Location
- Country: United States
- State: North Carolina
- County: Randolph

Physical characteristics
- Source: divide between Caraway Creek and Deep River (via Muddy Creek)
- • location: about 0.25 miles east of Progress, North Carolina
- • coordinates: 35°52′58″N 079°56′07″W﻿ / ﻿35.88278°N 79.93528°W
- • elevation: 790 ft (240 m)
- Mouth: Uwharrie River
- • location: about 0.5 miles east of Farmer, North Carolina
- • coordinates: 35°39′14″N 079°57′30″W﻿ / ﻿35.65389°N 79.95833°W
- • elevation: 390 ft (120 m)
- Length: 25.76 mi (41.46 km)
- Basin size: 98.10 square miles (254.1 km^{2})
- • location: Uwharrie River
- • average: 105.77 cu ft/s (2.995 m^{3}/s) at mouth with Uwharrie River

Basin features
- Progression: Uwharrie River → Pee Dee River → Winyah Bay → Atlantic Ocean
- River system: Pee Dee
- • left: Back Creek Taylors Creek
- • right: Little Caraway Creek
- Bridges: Old Glenola Road, Creekview Drive, Roy Farlow Road, Old Marlboro Road, Beeson Farm Road, Beckerdite Road, Caraway Mountain Road, Jenco Road, US 64, Ridges Mountain Road, Golden Meadow Road, Old NC 49

= Caraway Creek (Uwharrie River tributary) =

Stream in North Carolina, USA

Caraway Creek is a 25.76 mi long 5th order tributary to the Uwharrie River, in Randolph County, North Carolina.

**TASK A:**
According to the Caraway Creek article, what is the elevation at the creek's mouth?
**TASK B:**
Carry on writing the Caraway Creek article from the point where it ends.
None of the records are needed for the tasks on the Caraway Creek article.

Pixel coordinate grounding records
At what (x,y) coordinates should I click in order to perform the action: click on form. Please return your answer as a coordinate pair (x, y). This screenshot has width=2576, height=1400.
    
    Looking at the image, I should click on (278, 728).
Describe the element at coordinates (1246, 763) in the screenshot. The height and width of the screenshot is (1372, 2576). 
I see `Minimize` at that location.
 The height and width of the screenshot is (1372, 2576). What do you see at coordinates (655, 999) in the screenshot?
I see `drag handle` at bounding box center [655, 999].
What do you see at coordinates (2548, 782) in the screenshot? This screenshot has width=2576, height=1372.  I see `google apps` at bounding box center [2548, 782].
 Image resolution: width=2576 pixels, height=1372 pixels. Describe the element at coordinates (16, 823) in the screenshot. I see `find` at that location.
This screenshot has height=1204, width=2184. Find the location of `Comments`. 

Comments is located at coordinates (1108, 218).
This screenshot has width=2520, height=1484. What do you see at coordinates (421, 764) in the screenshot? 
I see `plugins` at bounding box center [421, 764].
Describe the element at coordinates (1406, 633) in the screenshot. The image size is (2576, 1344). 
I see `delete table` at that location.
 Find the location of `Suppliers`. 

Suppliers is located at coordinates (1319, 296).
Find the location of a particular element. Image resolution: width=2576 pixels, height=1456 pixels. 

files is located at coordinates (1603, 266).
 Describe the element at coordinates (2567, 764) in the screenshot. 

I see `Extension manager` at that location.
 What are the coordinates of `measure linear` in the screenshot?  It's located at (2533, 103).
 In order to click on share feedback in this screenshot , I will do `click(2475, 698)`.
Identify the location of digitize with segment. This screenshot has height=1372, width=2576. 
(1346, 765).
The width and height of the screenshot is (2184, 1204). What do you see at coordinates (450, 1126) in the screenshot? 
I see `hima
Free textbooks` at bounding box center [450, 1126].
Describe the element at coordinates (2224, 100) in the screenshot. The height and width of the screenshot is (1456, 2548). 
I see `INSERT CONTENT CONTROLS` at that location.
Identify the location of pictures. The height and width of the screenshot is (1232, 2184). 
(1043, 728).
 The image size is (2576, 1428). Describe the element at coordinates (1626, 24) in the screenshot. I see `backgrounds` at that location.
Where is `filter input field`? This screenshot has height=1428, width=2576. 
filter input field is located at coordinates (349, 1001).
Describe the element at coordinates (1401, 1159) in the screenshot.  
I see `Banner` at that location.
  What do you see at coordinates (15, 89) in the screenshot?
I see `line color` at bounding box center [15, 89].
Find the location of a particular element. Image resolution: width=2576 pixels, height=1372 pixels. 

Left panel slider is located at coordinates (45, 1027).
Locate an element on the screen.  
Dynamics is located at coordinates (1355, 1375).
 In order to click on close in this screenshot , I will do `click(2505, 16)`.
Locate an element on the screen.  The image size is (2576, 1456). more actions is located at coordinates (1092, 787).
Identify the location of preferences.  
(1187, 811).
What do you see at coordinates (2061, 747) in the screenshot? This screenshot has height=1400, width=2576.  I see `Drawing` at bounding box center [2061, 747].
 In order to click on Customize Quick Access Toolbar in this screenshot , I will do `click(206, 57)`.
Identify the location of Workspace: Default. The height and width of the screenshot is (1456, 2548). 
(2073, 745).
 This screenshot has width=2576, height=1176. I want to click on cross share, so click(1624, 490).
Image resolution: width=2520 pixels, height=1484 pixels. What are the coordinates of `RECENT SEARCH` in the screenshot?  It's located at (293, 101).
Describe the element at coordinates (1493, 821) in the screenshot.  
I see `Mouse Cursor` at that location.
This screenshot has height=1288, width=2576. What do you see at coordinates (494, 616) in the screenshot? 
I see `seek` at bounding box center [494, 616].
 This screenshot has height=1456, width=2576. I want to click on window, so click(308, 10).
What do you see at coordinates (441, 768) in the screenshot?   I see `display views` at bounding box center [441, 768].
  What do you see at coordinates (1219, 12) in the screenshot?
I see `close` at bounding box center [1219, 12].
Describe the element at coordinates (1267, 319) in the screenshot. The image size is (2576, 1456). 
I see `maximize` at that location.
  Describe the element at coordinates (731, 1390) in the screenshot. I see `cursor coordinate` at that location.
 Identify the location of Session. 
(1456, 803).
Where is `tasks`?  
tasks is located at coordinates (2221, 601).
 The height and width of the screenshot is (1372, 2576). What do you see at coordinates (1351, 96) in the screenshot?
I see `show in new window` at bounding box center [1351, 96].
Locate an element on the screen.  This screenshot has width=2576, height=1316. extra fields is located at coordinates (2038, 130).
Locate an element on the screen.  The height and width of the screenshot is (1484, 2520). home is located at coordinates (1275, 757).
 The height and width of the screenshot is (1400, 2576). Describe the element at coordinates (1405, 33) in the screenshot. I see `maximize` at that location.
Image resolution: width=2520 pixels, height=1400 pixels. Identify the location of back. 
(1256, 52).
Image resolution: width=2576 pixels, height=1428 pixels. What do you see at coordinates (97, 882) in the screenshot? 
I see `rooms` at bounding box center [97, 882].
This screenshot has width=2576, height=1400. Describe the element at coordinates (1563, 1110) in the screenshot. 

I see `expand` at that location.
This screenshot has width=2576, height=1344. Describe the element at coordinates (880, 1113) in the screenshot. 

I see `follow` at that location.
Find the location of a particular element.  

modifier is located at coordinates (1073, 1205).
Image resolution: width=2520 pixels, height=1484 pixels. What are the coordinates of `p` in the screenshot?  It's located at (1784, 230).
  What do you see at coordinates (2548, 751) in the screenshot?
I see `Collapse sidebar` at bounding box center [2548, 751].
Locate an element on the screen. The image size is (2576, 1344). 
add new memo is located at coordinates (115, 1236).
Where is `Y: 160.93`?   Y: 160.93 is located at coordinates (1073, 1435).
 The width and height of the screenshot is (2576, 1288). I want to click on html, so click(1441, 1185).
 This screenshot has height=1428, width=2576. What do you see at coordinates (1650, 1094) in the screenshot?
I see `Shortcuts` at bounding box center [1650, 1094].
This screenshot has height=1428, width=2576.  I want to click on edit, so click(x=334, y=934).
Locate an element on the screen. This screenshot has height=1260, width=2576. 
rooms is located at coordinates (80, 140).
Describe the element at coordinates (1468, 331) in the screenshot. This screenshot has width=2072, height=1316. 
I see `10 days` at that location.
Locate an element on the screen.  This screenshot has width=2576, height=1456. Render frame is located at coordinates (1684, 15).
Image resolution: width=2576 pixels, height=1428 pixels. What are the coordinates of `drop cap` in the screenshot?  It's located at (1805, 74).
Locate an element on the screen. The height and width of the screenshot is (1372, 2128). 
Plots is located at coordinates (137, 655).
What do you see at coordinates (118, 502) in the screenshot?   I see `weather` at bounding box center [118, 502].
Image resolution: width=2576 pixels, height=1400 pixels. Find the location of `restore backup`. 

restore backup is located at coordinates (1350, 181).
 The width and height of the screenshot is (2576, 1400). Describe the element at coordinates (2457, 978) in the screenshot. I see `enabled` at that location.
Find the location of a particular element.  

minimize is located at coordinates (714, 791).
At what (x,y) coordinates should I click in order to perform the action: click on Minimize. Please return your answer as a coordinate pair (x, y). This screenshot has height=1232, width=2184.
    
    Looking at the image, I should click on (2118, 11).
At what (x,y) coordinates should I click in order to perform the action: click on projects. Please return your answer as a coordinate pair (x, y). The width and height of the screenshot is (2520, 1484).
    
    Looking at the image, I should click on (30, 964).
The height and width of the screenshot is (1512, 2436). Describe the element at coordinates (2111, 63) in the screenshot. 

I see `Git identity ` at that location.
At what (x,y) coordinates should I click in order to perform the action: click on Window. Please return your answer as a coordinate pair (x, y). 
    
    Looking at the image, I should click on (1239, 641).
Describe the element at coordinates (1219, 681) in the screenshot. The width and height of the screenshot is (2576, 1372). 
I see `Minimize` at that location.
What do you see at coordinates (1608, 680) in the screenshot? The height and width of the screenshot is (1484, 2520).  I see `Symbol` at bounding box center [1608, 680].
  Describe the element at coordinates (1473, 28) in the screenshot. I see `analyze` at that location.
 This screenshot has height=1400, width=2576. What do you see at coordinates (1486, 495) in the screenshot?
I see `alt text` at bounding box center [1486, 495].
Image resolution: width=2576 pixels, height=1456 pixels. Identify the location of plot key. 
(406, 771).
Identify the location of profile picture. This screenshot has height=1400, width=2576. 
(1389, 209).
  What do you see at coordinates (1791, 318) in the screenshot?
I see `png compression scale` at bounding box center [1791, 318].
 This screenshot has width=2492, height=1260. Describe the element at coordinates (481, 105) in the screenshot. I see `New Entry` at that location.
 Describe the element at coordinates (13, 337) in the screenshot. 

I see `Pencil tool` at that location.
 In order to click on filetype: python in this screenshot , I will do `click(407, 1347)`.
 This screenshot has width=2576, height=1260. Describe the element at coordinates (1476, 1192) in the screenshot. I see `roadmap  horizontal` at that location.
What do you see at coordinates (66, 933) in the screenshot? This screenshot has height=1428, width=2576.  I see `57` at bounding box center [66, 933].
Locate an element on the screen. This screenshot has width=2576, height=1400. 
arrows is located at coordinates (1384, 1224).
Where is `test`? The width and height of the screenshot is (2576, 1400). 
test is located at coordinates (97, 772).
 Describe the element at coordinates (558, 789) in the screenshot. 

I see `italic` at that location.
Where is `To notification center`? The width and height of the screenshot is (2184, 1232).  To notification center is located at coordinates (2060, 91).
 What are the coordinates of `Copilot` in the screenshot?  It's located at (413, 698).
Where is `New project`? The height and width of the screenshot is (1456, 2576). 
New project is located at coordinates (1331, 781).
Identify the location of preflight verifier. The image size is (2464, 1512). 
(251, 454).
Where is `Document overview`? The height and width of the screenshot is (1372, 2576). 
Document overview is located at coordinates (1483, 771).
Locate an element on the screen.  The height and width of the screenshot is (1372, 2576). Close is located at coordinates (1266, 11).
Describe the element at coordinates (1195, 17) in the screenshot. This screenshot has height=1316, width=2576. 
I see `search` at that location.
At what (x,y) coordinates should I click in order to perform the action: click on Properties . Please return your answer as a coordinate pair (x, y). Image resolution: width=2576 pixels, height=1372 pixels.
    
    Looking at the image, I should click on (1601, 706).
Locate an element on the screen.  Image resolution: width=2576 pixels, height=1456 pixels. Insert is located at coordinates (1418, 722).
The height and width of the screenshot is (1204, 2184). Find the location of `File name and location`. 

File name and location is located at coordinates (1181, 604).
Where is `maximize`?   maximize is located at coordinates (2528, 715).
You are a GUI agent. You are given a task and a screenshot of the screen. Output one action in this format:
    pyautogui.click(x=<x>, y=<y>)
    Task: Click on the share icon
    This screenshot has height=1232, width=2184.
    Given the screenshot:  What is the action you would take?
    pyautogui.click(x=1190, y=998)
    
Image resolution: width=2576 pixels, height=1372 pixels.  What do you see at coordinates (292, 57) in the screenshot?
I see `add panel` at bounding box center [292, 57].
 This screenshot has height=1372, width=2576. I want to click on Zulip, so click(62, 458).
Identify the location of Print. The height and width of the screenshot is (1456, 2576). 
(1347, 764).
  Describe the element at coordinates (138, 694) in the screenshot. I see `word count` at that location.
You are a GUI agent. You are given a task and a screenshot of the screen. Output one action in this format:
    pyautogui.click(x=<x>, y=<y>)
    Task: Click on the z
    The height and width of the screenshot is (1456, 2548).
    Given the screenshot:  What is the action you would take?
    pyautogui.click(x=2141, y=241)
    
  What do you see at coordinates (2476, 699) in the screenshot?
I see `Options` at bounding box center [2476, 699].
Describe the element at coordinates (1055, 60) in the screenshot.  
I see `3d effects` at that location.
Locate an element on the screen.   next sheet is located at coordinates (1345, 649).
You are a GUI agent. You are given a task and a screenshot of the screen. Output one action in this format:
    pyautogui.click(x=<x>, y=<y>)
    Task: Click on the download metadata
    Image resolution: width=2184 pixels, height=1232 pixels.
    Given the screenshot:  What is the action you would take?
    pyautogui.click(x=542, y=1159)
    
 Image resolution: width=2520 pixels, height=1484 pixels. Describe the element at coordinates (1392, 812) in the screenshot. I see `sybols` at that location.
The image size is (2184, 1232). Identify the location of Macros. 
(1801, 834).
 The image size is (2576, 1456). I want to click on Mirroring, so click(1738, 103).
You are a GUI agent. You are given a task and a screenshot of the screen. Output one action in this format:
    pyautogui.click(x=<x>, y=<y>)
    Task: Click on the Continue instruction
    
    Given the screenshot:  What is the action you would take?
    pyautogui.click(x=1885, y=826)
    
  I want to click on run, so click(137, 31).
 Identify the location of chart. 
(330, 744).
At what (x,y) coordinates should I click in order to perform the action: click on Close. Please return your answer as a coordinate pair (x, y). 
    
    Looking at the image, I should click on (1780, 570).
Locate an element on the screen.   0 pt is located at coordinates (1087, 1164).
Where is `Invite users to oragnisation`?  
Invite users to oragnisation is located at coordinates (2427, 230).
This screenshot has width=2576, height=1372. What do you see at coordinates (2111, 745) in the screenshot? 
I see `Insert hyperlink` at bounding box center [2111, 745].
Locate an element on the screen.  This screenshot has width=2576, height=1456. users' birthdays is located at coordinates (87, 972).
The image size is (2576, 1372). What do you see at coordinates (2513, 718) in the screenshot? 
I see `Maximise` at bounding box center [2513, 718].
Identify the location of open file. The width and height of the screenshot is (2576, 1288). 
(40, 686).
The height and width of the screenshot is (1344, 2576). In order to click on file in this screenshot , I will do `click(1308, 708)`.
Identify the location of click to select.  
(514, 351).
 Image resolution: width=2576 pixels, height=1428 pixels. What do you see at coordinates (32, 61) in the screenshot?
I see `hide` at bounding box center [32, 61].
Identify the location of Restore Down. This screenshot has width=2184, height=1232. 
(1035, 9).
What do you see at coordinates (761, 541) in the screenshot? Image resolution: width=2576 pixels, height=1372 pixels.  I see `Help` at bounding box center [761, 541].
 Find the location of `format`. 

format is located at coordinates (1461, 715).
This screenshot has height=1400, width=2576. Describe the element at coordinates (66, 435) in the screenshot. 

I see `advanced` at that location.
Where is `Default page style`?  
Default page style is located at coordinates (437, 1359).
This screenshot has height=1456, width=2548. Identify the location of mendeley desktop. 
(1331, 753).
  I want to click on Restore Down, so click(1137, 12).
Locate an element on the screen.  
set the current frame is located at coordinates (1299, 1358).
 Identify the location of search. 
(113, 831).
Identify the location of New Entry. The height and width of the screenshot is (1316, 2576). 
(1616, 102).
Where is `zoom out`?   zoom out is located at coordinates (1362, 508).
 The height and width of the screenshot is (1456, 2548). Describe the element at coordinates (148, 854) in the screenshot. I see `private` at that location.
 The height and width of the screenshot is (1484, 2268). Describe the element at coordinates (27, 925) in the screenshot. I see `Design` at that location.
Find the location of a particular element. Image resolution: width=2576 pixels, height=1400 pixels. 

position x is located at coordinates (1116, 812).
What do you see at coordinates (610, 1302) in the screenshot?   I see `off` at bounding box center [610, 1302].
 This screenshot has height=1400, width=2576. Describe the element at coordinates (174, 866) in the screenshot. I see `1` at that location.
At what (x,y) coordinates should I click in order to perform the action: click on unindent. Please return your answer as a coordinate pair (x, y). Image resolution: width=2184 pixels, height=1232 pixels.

**EXERCISE OUTPUT A:**
390 ft (120 m)

**EXERCISE OUTPUT B:**
==Course==
Caraway Creek rises on the Deep River divide about 0.25 mi east of Progress in Randolph County, North Carolina. Caraway Creek then flows south to meet the Uwharrie River about 0.5 mi east of Farmer.

==Watershed==
Caraway Creek drains 98.10 sqmi of area, receives about 46.7 in of precipitation annually, has a topographic wetness index of 372.93 and is about 54% forested.